Passage |
I grew up on squirrel. Without them we would not have had meat to eat.


----------



## bgak47 (Sep 4, 2003)

pancho said:


> I grew up on squirrel. Without them we would not have had meat to eat.


 Do you still hunt them, & would your friends join you for dinner if squirrel was on the menu? Some of the younger members of my family & friends would still give the EEUEWW response.


----------



## WolfWalksSoftly (Aug 13, 2004)

It doesn't get much better than fried squirrel, fried potatos and milk gravey on some bread.


----------



## pancho (Oct 23, 2006)

bgak47 said:


> Do you still hunt them, & would your friends join you for dinner if squirrel was on the menu? Some of the younger members of my family & friends would still give the EEUEWW response.


I lost interest in hunting a few years ago. I still enjoy spending time in the woods but do very little hunting. Most of the people I know would be as likely to eat a cat as they would a squirrel. It may have something to do with the numbers of squirrels in the cities. They are so many and most are pets that the people would not think of eating them.
I still enjoy the taste.


----------



## brownegg (Jan 5, 2006)

big rockpile, sounds like you had a good time. No season here for another 3 months. We have alot of gray and fox squirrels here, although not many hunters. Everyone is after deer and don't want to chase them out of the area, so we sit and watch meals of squirrels play and go home meatless duh...


----------



## Rocky Fields (Jan 24, 2007)

Hey.

No worms in the squirrel head?

RF


----------



## giraffe_baby (Oct 15, 2005)

Given material |
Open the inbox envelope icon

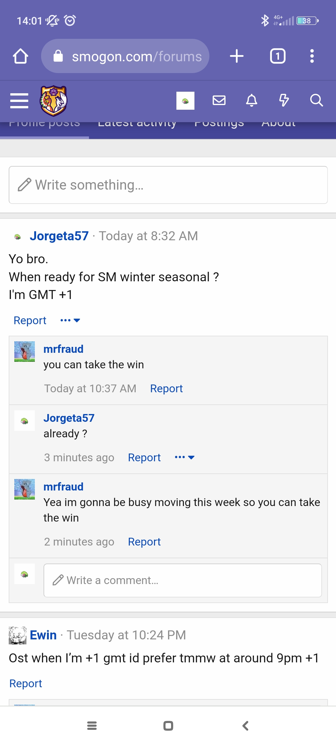[x=219, y=100]

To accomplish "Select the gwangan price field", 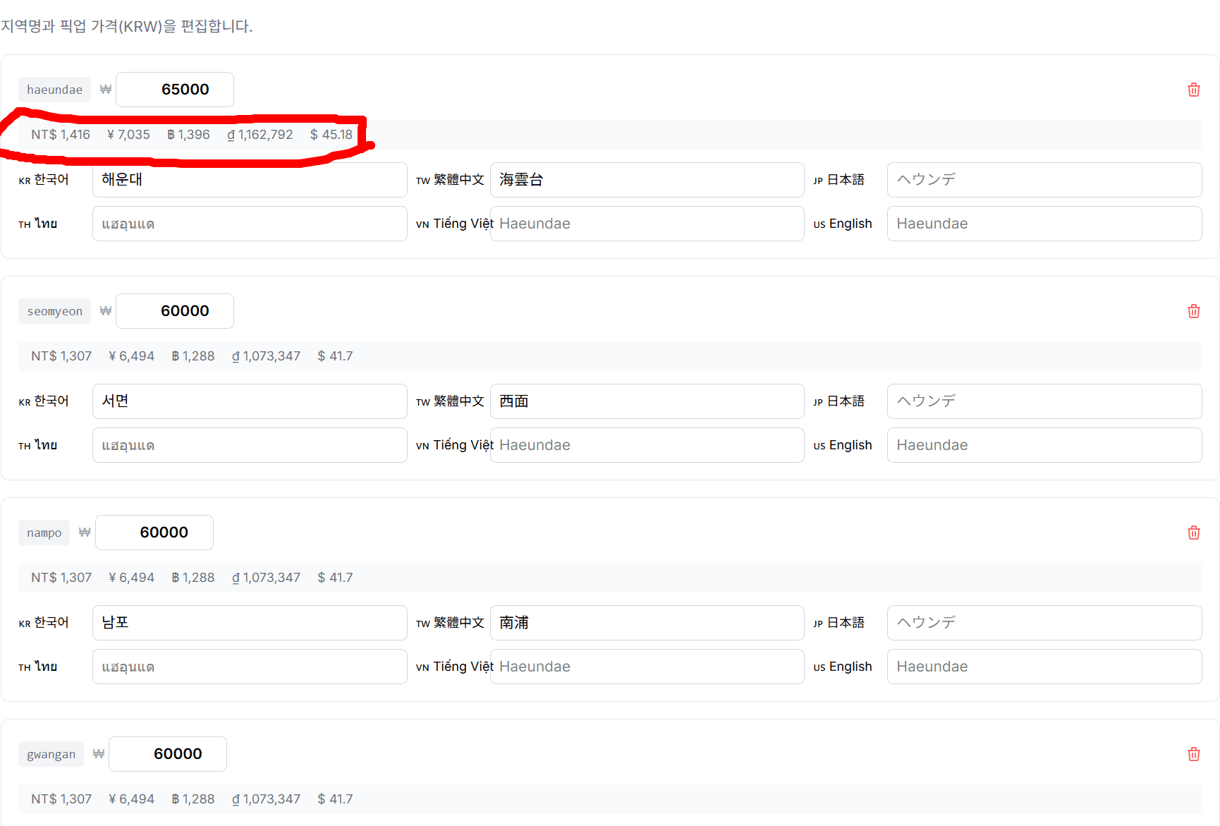I will pos(168,754).
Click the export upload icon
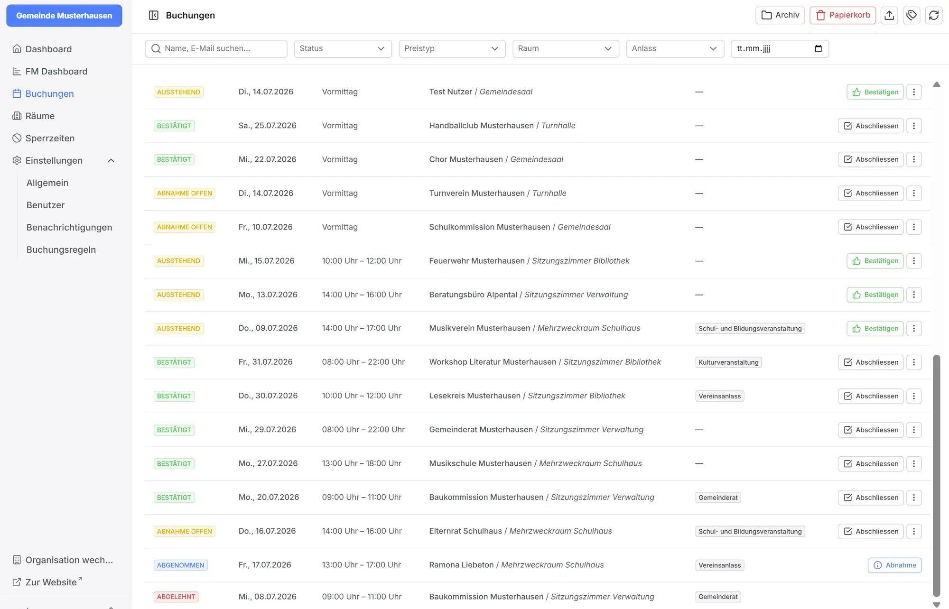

Short task |
Write out the part of the squirrel thread starting with "## brownegg (Jan" and going on through "home meatless duh...", with no changes. The material stands apart from the squirrel thread and has no connection to it.

Complete response |
## brownegg (Jan 5, 2006)

big rockpile, sounds like you had a good time. No season here for another 3 months. We have alot of gray and fox squirrels here, although not many hunters. Everyone is after deer and don't want to chase them out of the area, so we sit and watch meals of squirrels play and go home meatless duh...